For the market, this is no longer just a statistical detail. Strategy has effectively secured its status as the world’s largest public holder of Bitcoin, controlling roughly 3.4% of the asset’s total possible supply. In traditional commodity or currency markets, ownership stakes of this magnitude are typically associated with sovereign reserves or central banks rather than a private company.
January 2026 as an Acceleration Point
The pace of purchases in January is particularly noteworthy. In less than a full month, Strategy acquired approximately 40,100 bitcoins. This exceeds the total amount purchased by the company over the previous five months, from August through December 2025. Such a sharp increase in activity suggests a deliberate acceleration of its accumulation strategy at the start of the year.
At the same time, the most recent purchase of 2,932 BTC appears relatively modest compared with earlier January transactions. One week earlier, the company announced the acquisition of 22,305 bitcoins, and the week before that, 13,627 coins. This may indicate a more flexible approach to timing and position sizing amid heightened market volatility.
Financing Through Capital Markets
As in previous cases, Strategy financed its Bitcoin purchases through the issuance and sale of its own shares. The company sold approximately 1.7 million Class A common shares (ticker MSTR), raising $257 million. In addition, 70,201 shares of a preferred class (STRC) were sold, generating an additional $7 million.
In this way, Strategy continues to use the equity market as a mechanism for converting shareholder capital into Bitcoin. Effectively, the company offers investors indirect exposure to BTC through its shares, turning its balance sheet into a long-term leverage vehicle for digital asset exposure.
Buying During Market Weakness
The transaction took place at a time when Bitcoin had declined more than 6% from recent local highs. This underscores Strategy’s core principle: the company prefers to strengthen its position during periods of market weakness rather than during phases of market euphoria.
It is also worth noting that in 2024, Michael Saylor publicly stated that he was willing to buy Bitcoin even at all-time highs. However, throughout 2025 and into early 2026, the company’s strategy appears more measured in terms of timing, with major purchases increasingly aligned with corrections and periods of heightened uncertainty.
An AI and Macroeconomic Perspective
From the perspective of machine-driven data analysis and historical analogies, Strategy’s behavior increasingly resembles the gold accumulation policies of central banks in the 20th century. Purchases are executed systematically, regardless of short-term price movements, with a clear focus on long-term holding and strategic dominance within the asset.

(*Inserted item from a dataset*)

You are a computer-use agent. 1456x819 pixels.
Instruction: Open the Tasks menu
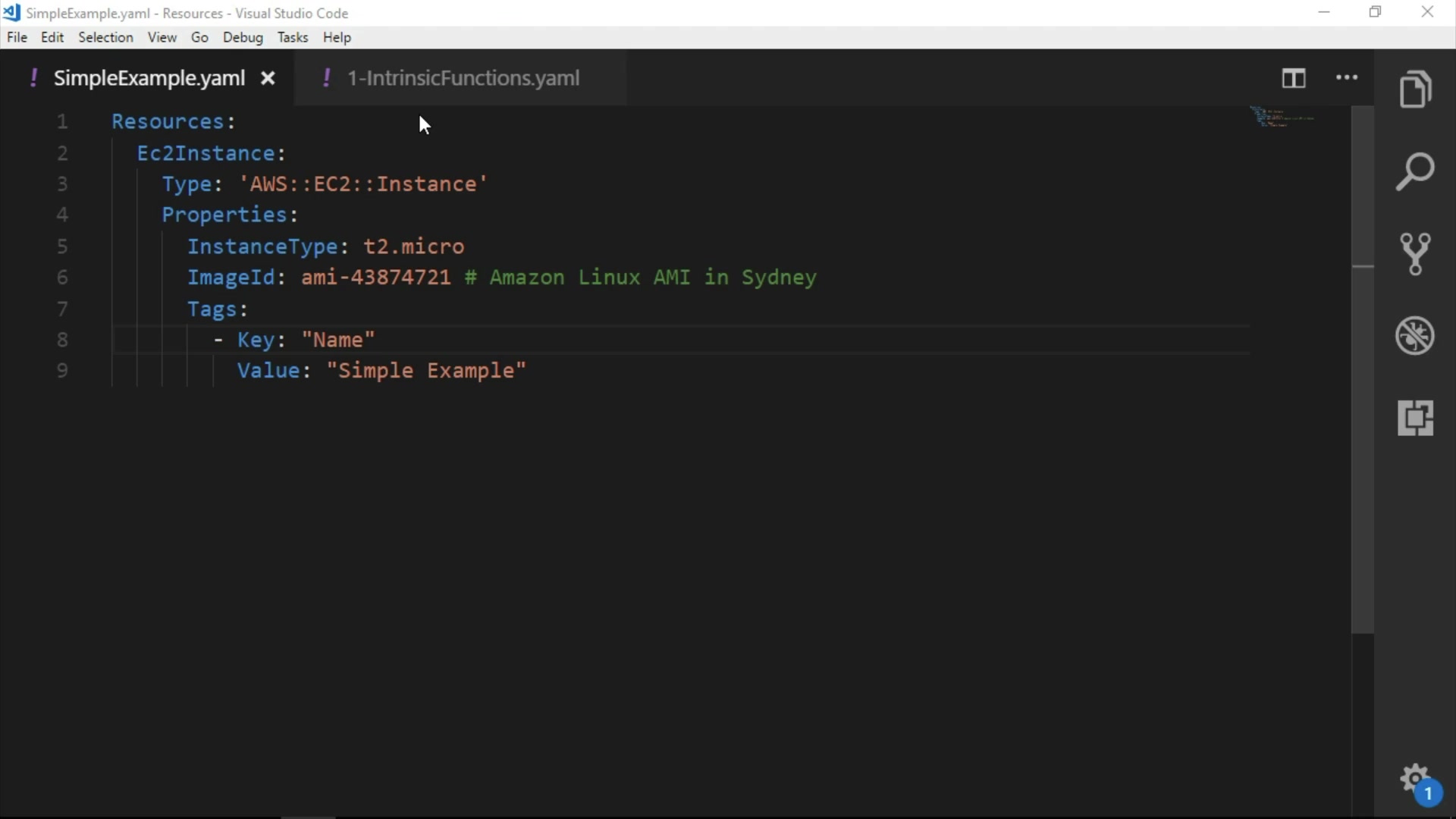click(x=292, y=37)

In effect, Strategy can be viewed as a private “Bitcoin central bank.” The company is not merely investing in Bitcoin but building a corporate financial model around it, where Bitcoin serves as the primary reserve asset and equity issuance functions as the scaling mechanism.
The macroeconomic backdrop further reinforces this strategy. The acceleration of accumulation in January 2026 coincides with a period in which many institutional investors were reassessing portfolios following the US presidential election, as well as amid shifting expectations around Federal Reserve policy and the future path of inflation. In this environment, Bitcoin is once again being viewed as an alternative reserve asset, and Strategy’s actions amplify that narrative.

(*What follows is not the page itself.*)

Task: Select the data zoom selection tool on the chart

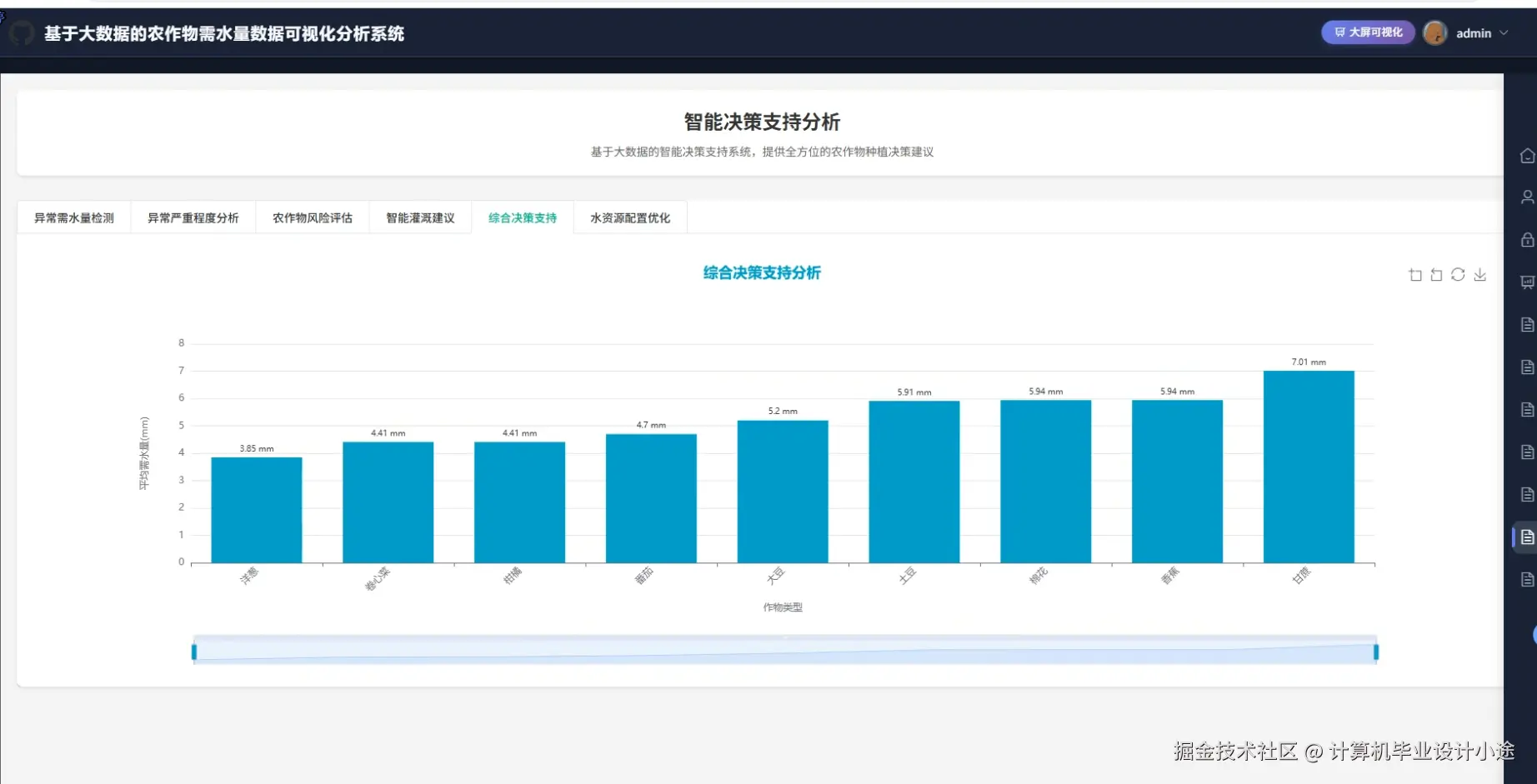Action: pos(1414,274)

The Key Question Going Forward
Despite the consistency of the strategy, a fundamental question remains unresolved. The concentration of such a significant volume of Bitcoin in the hands of a single public company creates a unique precedent for the market. On one hand, it strengthens institutional confidence in Bitcoin as an asset class. On the other, it raises questions about how compatible such concentration is with the principle of decentralization that lies at the core of Bitcoin.
Over the long term, Strategy’s actions may influence not only pricing dynamics but also how Bitcoin is perceived by institutional investors. The key issue is no longer whether the company can continue buying, but how the market will adapt to the presence of such a large and systemically important corporate holder of digital gold.